Merge branch 'dtype-patch' of https://github.com/trevorbye/pandas into dtype-patch

Trevor Bye · Trevor Bye · commit 794cf9439fcf · 2020-01-28T22:21:54.000-08:00
diff --git a/pandas/core/frame.py b/pandas/core/frame.py
@@ -4307,6 +4307,7 @@ def set_index(
             "one-dimensional arrays."
         )
 
+        current_dtype = None
         missing: List[Optional[Hashable]] = []
         for col in keys:
             if isinstance(
@@ -4320,6 +4321,9 @@ def set_index(
                 # everything else gets tried as a key; see GH 24969
                 try:
                     found = col in self.columns
+                    if found:
+                        # get current dtype to preserve through index creation
+                        current_dtype = self.dtypes.get(col).type
                 except TypeError:
                     raise TypeError(f"{err_msg}. Received column of type {type(col)}")
                 else:
@@ -4375,7 +4379,7 @@ def set_index(
                     f"received array of length {len(arrays[-1])}"
                 )
 
-        index = ensure_index_from_sequences(arrays, names)
+        index = ensure_index_from_sequences(arrays, names, current_dtype)
 
         if verify_integrity and not index.is_unique:
             duplicates = index[index.duplicated()].unique()
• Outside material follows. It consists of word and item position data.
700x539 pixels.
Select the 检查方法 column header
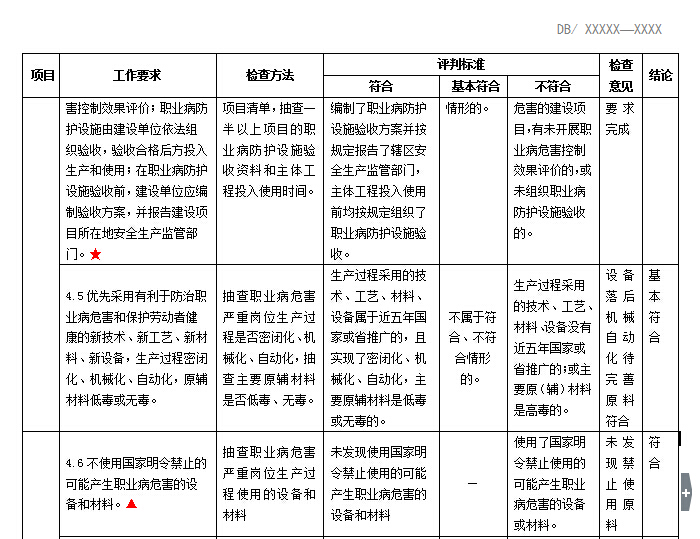[269, 75]
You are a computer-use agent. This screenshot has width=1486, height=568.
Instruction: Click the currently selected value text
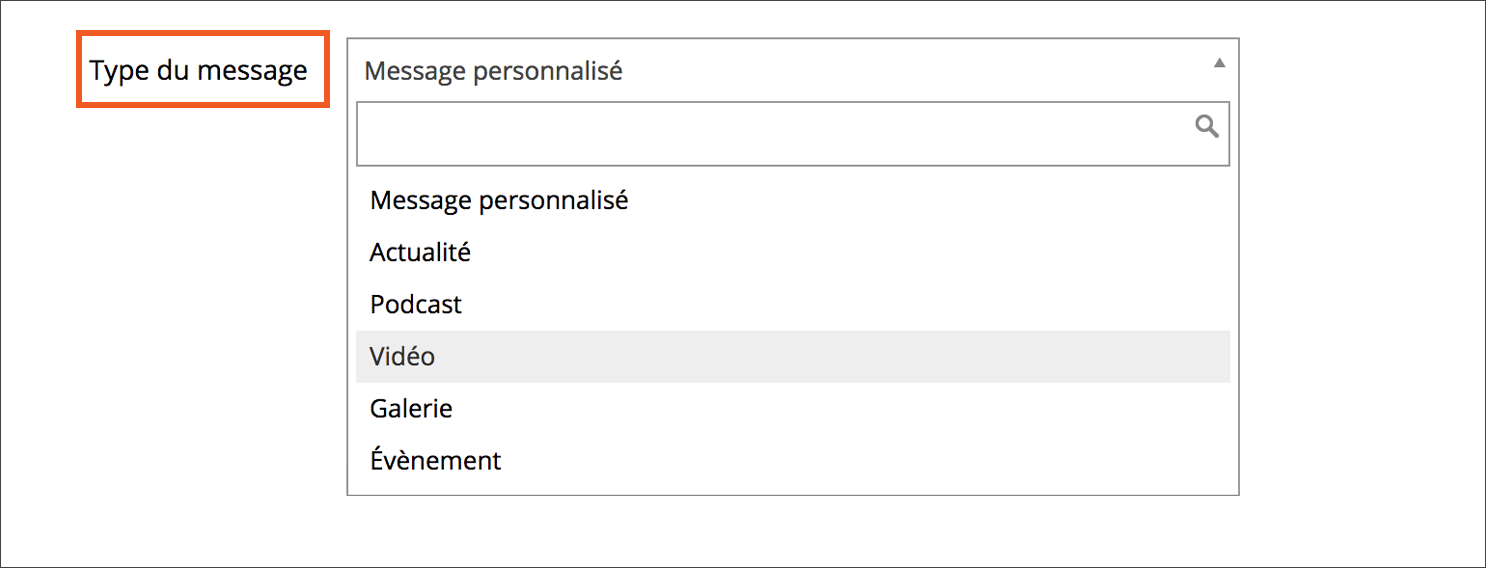493,71
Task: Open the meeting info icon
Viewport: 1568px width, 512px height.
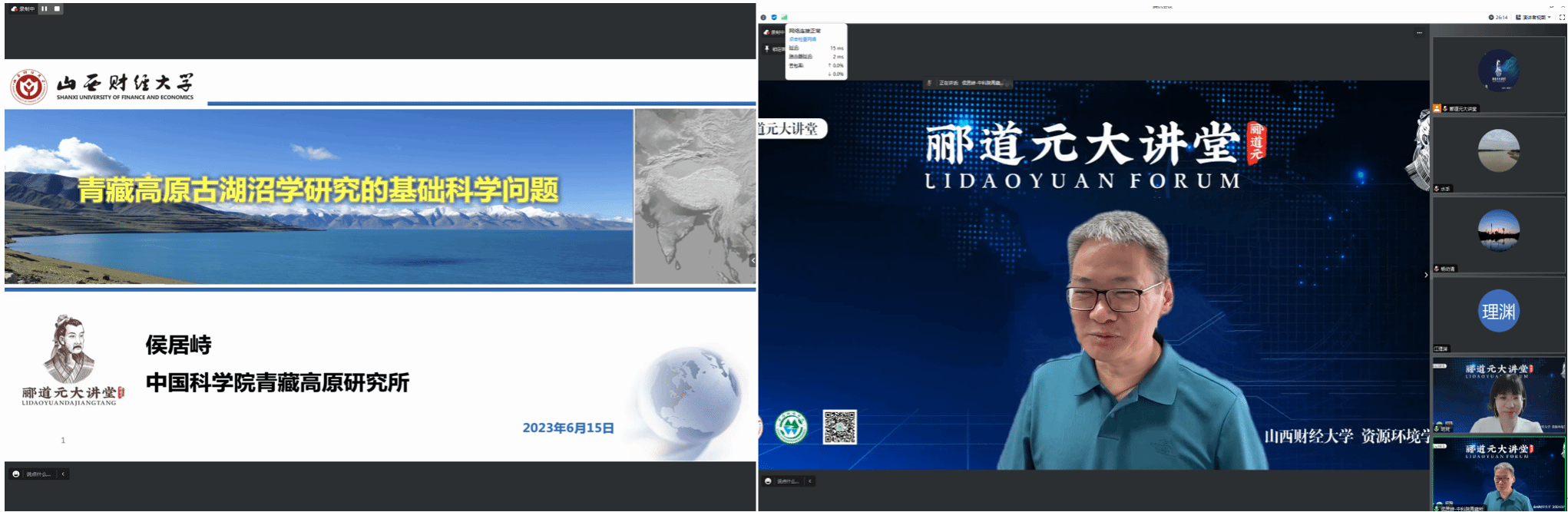Action: point(763,17)
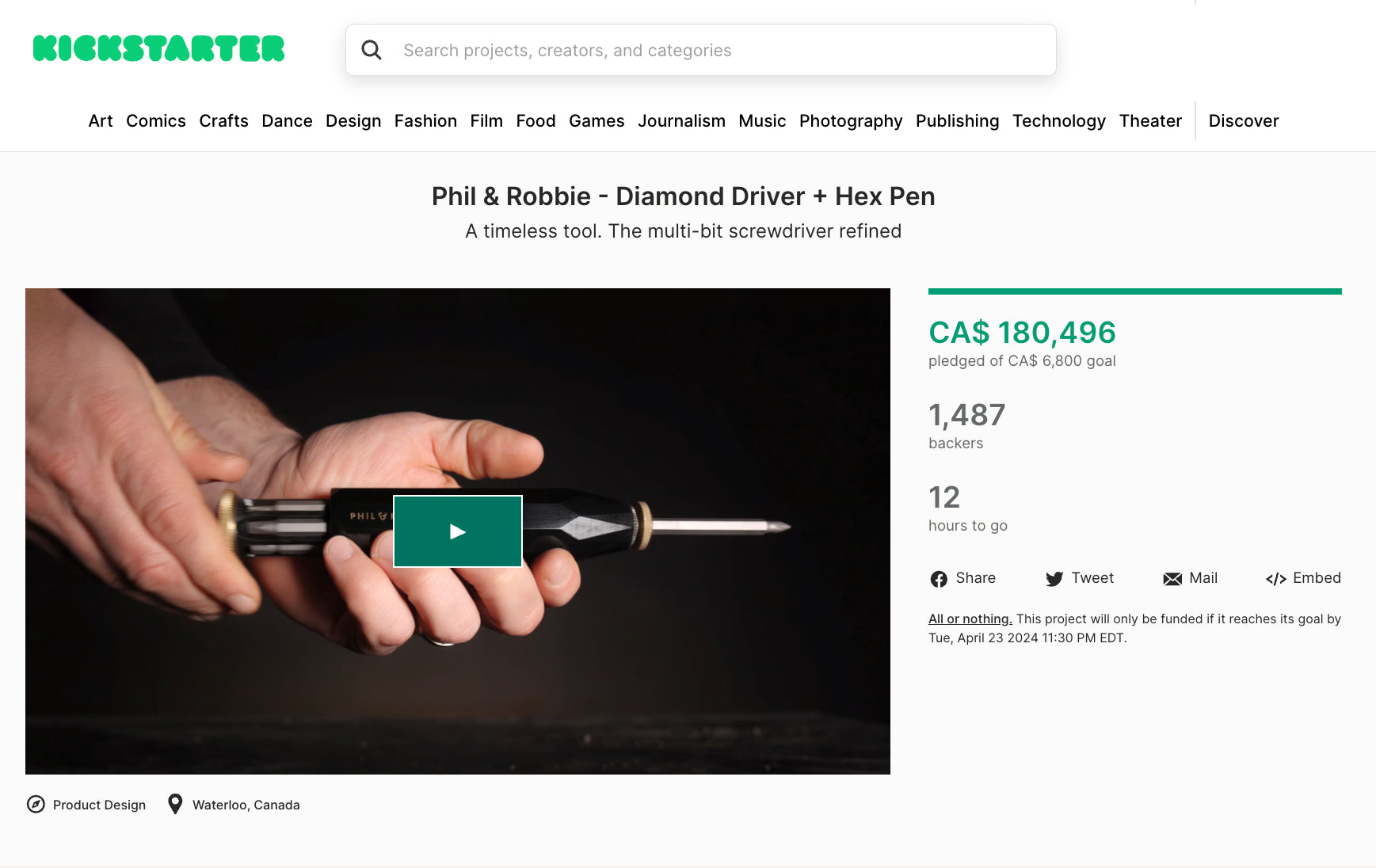Viewport: 1376px width, 868px height.
Task: Click the search magnifier icon
Action: (372, 50)
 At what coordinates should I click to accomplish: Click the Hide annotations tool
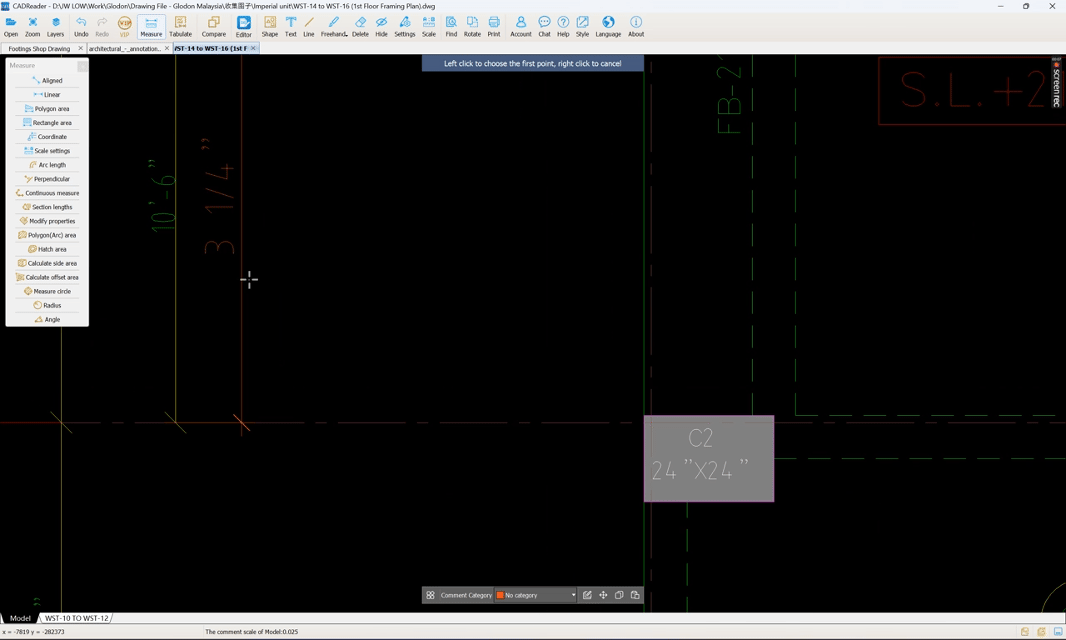[381, 26]
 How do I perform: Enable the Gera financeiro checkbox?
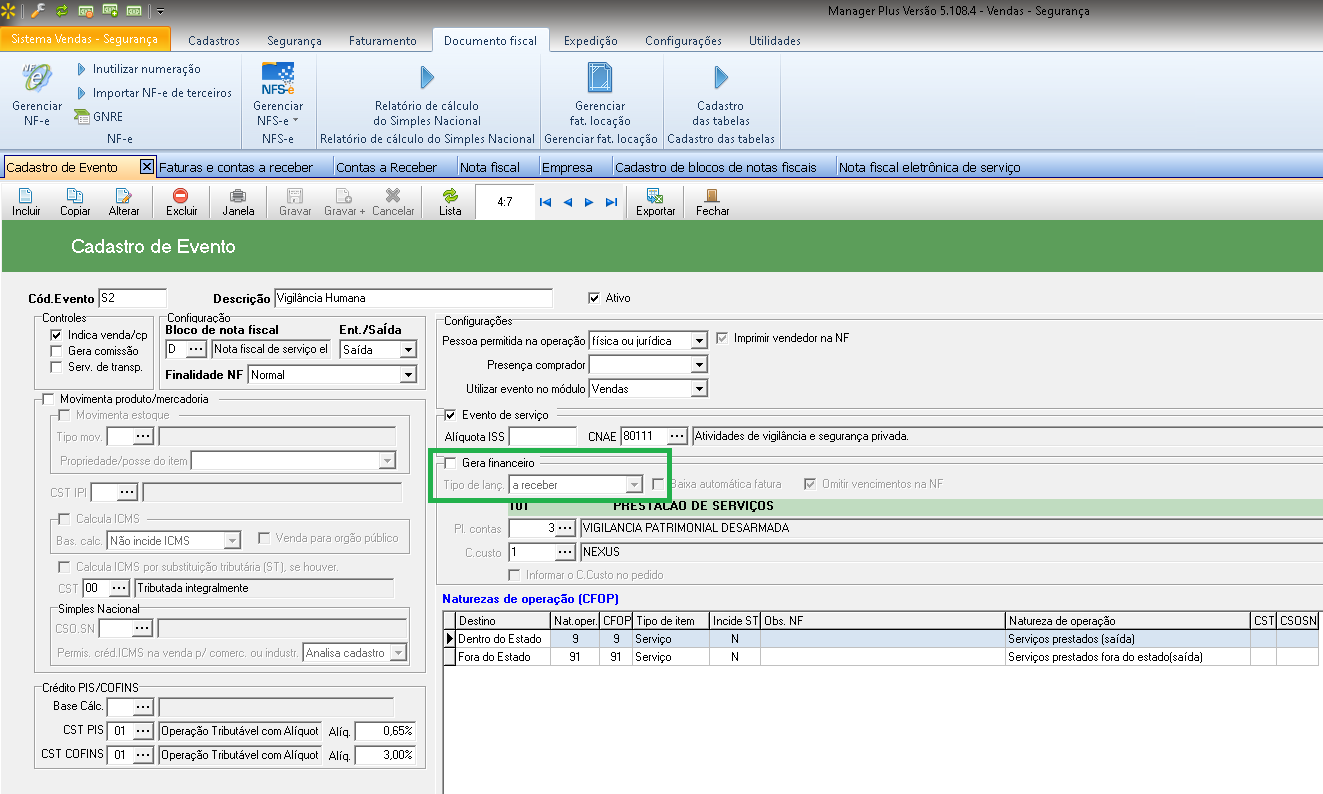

@@ -4550,9 +4554,6 @@ class    max    type
 
         def _maybe_casted_values(index, labels=None):
             values = index._values
-            if not isinstance(index, (PeriodIndex, DatetimeIndex)):
-                if values.dtype == np.object_:
-                    values = lib.maybe_convert_objects(values)
 
             # if we have the labels, extract the values with a mask
             if labels is not None:
diff --git a/pandas/core/indexes/base.py b/pandas/core/indexes/base.py
@@ -5501,7 +5501,7 @@ def shape(self):
 Index._add_comparison_methods()
 
 
-def ensure_index_from_sequences(sequences, names=None):
+def ensure_index_from_sequences(sequences, names=None, dtype=None):
     """
     Construct an index from sequences of data.
 
@@ -5512,6 +5512,7 @@ def ensure_index_from_sequences(sequences, names=None):
     ----------
     sequences : sequence of sequences
     names : sequence of str
+    dtype : NumPy dtype
 
     Returns
     -------
@@ -5537,7 +5538,7 @@ def ensure_index_from_sequences(sequences, names=None):
     if len(sequences) == 1:
         if names is not None:
             names = names[0]
-        return Index(sequences[0], name=names)
+        return Index(sequences[0], name=names, dtype=dtype)
     else:
         return MultiIndex.from_arrays(sequences, names=names)
 
diff --git a/pandas/tests/frame/test_alter_axes.py b/pandas/tests/frame/test_alter_axes.py
@@ -1486,6 +1486,41 @@ def test_droplevel(self):
         result = df.droplevel("level_2", axis="columns")
         tm.assert_frame_equal(result, expected)
 
+    @pytest.mark.parametrize('test_dtype', [object, 'int64'])
+    def test_dtypes(self, test_dtype):
+        df = DataFrame({'A': Series([1, 2, 3], dtype=test_dtype), 'B': [1, 2, 3]})
+        expected = df.dtypes.values[0].type
+
+        result = df.set_index('A').index.dtype.type
+        assert result == expected
+
+    @pytest.fixture
+    def mixed_series(self):
+        return Series([1, 2, 3, 'apple', 'corn'], dtype=object)
+
+    @pytest.fixture
+    def int_series(self):
+        return Series([100, 200, 300, 400, 500])
+
+    def test_dtypes_between_queries(self, mixed_series, int_series):
+        df = DataFrame({'item': mixed_series, 'cost': int_series})
+
+        orig_dtypes = df.dtypes
+        item_dtype = orig_dtypes.get('item').type
+        cost_dtype = orig_dtypes.get('cost').type
+        expected = {'item': item_dtype, 'cost': cost_dtype}
+
+        # after applying a query that would remove strings from the 'item' series with
+        # dtype: object, that series should remain as dtype: object as it becomes an
+        # index, and again as it becomes a column again after calling reset_index()
+        dtypes_transformed = df.query('cost < 400').set_index(
+            'item').reset_index().dtypes
+        item_dtype_transformed = dtypes_transformed.get('item').type
+        cost_dtype_transformed = dtypes_transformed.get('cost').type
+        result = {'item': item_dtype_transformed, 'cost': cost_dtype_transformed}
+
+        assert result == expected
+
 
 class TestIntervalIndex:
     def test_setitem(self):